# WHAT IS EXPECTED:
Find "Where should I click to: Click the green" in the material below, then copy that line and every subsequent line to the end, exactly.

# INPUT DATA:
★ ★ ★ ★ ★
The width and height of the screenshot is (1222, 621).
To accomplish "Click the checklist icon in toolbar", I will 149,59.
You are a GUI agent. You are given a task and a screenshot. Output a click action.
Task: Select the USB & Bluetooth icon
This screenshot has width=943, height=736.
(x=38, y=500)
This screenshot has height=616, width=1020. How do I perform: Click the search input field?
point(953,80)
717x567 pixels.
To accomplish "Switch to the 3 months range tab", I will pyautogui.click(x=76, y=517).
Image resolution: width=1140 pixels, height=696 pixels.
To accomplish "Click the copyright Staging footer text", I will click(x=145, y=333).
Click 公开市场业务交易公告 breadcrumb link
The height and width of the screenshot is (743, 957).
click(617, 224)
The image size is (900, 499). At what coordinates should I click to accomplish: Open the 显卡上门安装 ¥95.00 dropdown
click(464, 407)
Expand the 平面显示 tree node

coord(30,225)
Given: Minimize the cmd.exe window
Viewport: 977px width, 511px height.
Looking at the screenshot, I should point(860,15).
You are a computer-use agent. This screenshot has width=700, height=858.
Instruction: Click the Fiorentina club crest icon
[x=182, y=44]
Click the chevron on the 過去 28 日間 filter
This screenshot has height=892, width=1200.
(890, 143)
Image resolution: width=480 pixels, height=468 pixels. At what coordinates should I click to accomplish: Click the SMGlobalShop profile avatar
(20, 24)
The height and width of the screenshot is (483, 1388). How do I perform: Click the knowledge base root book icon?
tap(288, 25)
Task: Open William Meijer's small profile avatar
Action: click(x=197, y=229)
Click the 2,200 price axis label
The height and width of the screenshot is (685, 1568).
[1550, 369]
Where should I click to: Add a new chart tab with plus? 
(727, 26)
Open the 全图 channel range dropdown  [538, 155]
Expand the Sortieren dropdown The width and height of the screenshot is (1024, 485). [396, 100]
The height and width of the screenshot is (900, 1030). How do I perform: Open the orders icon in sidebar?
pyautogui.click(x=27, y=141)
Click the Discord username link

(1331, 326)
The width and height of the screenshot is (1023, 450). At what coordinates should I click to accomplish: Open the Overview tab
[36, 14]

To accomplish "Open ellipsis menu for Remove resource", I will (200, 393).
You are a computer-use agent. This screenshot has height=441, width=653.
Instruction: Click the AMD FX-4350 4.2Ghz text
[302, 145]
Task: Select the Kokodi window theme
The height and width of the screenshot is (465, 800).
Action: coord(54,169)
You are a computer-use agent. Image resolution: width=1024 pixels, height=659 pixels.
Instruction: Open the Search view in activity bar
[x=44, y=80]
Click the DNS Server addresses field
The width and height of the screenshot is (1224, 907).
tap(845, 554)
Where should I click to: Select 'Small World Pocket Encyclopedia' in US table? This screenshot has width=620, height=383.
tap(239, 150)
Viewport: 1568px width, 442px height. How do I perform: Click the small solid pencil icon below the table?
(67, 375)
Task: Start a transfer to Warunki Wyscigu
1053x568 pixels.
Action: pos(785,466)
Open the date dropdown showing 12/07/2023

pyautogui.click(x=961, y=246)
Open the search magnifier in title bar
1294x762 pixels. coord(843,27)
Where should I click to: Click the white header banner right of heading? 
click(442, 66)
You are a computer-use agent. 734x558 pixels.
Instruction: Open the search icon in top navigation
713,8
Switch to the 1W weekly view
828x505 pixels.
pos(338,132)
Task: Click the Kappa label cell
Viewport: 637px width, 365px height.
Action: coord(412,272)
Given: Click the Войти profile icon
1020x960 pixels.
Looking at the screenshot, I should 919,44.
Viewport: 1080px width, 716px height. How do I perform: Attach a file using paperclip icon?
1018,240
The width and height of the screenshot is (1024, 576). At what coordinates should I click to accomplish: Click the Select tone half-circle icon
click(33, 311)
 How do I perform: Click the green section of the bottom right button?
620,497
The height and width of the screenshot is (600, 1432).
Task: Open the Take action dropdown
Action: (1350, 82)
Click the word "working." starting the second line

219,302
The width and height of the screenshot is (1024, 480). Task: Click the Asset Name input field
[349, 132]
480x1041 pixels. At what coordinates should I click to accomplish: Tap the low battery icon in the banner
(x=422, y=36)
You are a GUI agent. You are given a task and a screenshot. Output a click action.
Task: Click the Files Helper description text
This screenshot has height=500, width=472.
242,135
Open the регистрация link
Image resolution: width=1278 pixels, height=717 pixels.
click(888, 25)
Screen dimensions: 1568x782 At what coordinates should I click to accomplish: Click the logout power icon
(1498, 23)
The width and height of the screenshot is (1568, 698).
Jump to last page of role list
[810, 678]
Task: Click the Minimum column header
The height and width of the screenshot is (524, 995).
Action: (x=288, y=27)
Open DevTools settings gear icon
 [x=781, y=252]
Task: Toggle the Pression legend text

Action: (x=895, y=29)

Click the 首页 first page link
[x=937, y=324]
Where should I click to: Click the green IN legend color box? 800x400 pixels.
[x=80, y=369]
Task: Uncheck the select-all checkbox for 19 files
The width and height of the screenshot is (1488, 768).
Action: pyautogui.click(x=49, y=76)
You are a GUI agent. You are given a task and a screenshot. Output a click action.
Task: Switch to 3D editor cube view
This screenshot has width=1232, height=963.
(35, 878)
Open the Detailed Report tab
★ ★ ★ ★ ★
# EXPECTED OUTPUT:
Where should I click to: Click the green IN legend color box? 800x400 pixels.
[x=80, y=369]
Task: Uncheck the select-all checkbox for 19 files
The width and height of the screenshot is (1488, 768).
Action: pyautogui.click(x=49, y=76)
You are a GUI agent. You are given a task and a screenshot. Output a click action.
Task: Switch to 3D editor cube view
This screenshot has width=1232, height=963.
(35, 878)
Open the Detailed Report tab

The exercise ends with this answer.